05 January 2012

Review: The Art of Prayer, Fr. Martial Lekeux, OFM

The one question that seems to plague serious Catholics more than any other is:  how do I pray well?  

This question comes after an admission that their prayer life is suffering from a dry spell or that they have more or less given up on prayer b/c the effort seems so fruitless.

Generally, I direct these earnest folks to the first few paragraphs of Part Four of the Catechism (nos. 2559-2565) and urge them to re-think their theology of prayer; that is, I urge them to reconfigure their notion of prayer as a way of jump starting a more fruitful conversation with God. 

The author/source of this part of the Catechism (a Dominican friar named Fr. Jean Corbon) writes:  "He who humbles himself will be exalted; humility is the foundation of prayer. Only when we humbly acknowledge that 'we do not know how to pray as we ought,' are we ready to receive freely the gift of prayer. 'Man is a beggar before God'"(2559).

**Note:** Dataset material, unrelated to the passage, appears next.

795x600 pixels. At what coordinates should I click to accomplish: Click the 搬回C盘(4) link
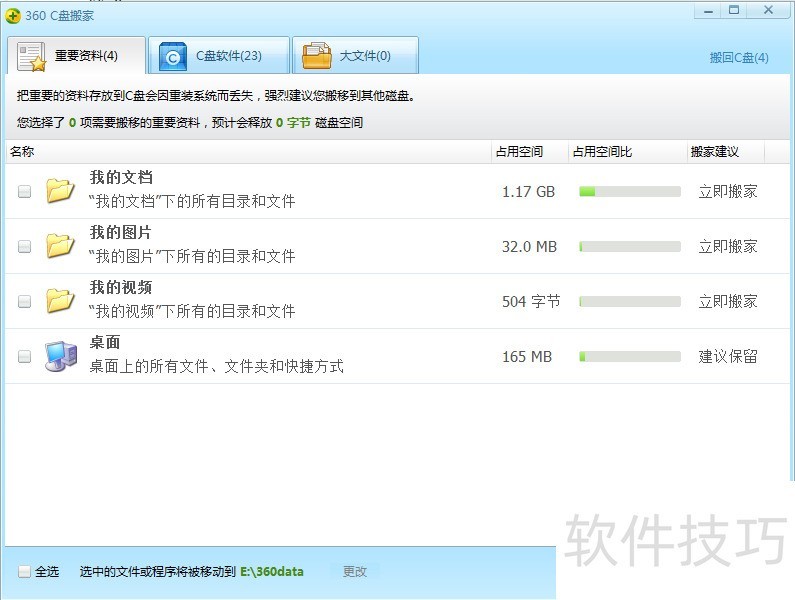[739, 58]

This is all well and good. . .and exactly right.  But how do we do this?  Knowing the theology of prayer is vital.  Knowing the mechanics is also important.  But being able to put the two together often eludes even the best pray-ers among us. 

Enter Fr. Martial Lekeux, OFM and his 1958 book, The Art of Prayer (original in French, L'art de prier, 1957), reprinted by St Pius X Press.

The most impressive element of this book is its practicality; that is, its usefulness for daily prayer.  Completely given over to the utility of prayer, Fr. Lekeux leads his readers toward a truly mundane practice of talking to and thinking with God.  

With chapters on private vocal prayer, public prayer, meditation, affective prayer, and prayers of simplicity, Fr. Lekeux offers the earnest Catholic a simple yet profound way to stay in the conversation with God w/o an elaborate imaginative structure (a la Teresa of Avila, John of the Cross, etc.).  What you get are concrete suggestions for turning everyday tasks into moments of time with God.

If you are looking for an instructive, orthodox guide to a better relationship with the Lord, this book is for you!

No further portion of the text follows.